José M. Zapico

José M. Zapico

Columnista Formula 1

Chi sono

Né mio padre, né mio nonno, né mio fratello, né nessuno dei miei amici. A me, a farmi diventare un malato di Formula 1, è stato un meccanico un giorno passeggiando per il pitlane di Jerez alla fine di alcuni allenamenti di motociclismo. La rivista Solo Moto mi aveva mandato per fare foto a Sito Pons e Juan Garriga, ma il meglio, e ciò che più tardi cambierà la mia vita, arrivò alla fine della giornata. Camminavo tranquillamente con le mie macchine fotografiche appese al collo, e passando davanti al box occupato da una squadra che girerebbe il giorno successivo, scatenarono l'inferno a due metri da me. Provando per i test, un anonimo meccanico accese un motore, e quello non fu l'accensione di un'auto, ma come un'esplosione che mi gelò il sangue. Un brivido mi attraversò la schiena, quasi mi lasciò senza respiro, per poco non mi saltarono i denti e fece tremare il suolo come se il dio creatore mi avesse inviato un terremoto personalizzato. Dal terrore iniziale passai all'astonimento, poi all'inquietudine e più tardi alla curiosità. Un paio di occhi aperti come mai prima poterono osservare come un portone celeste semiaperto lasciava intravedere appena poche gambe, la parte inferiore delle ruote anteriori e un pezzo di un muso blu e bianco su cui si leggeva “Canon”. Era una Williams. La prima Formula 1 che vidi nella mia vita, a pochi metri, era l'auto di Nigel Mansell. Improvvisamente la serranda si aprì completamente spinta da uno dei membri del team ed eccola lì: metà insetto, metà lattina di sardine, metà razzo spaziale… e le sue tre metà mi risultarono affascinanti. Brillava, luccicava, era il veicolo di taglio aerospaziale più avanzato che avessi mai visto nella mia vita. Quello non era un'auto, era la cosa più simile a un'astronave di Guerre Stellari con cui probabilmente non sarei mai inciampato. Quell'atmosfera da sala operatoria, le luci bianche proprio sopra, cavi che uscivano da tutte le parti e tecnici che lavoravano in silenzio intorno a me… Quel giorno mi dissi: questo è fantastico, voglio essere qui. E da quel giorno la mia esistenza ha sistematicamente rovinato cene di famiglia, matrimoni, comunioni, viaggi, escursioni ed eventi vari con un comune denominatore: vedere le gare di F1.

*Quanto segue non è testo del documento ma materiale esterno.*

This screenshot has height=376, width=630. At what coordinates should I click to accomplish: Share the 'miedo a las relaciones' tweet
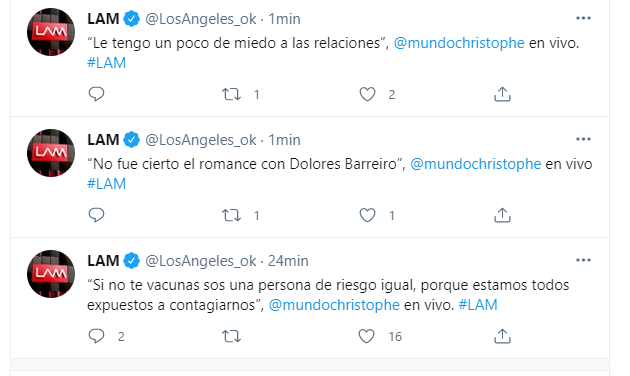tap(502, 94)
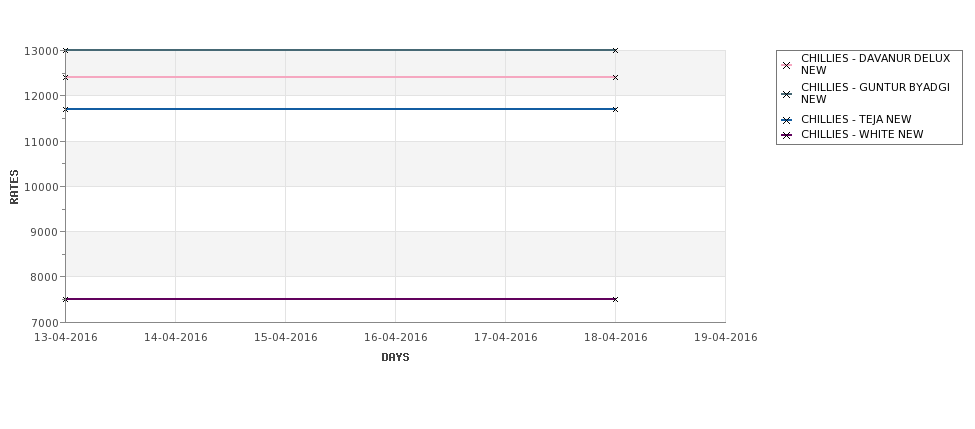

Un esempio? Il tipo di quella vendita di strada manchega rimase piuttosto sorpreso quando all'inizio degli anni '90 gli diedi cinquecento pesetas per farmi vedere in quella televisione scadente, e come unico spettatore, la Formula 1. Sorridevo pensando che il Pay per View non l'ha inventato Bernie Ecclestone, ma io. Ora, quando il calendario mi segna mezzo secolo, mi manca quella prima volta. Ci sono stati momenti migliori, ma nessuno come quello. Ecco perché ogni volta che scrivo una riga su questo sport viaggio nel tempo a quel pomeriggio a Jerez. La Formula 1 è la cosa più simile a una macchina del tempo che esista sulla faccia della terra. E non ce ne sono molte altre, almeno per me.

Ooops, no hemos encontrado noticias que coincidan con tu búsqueda.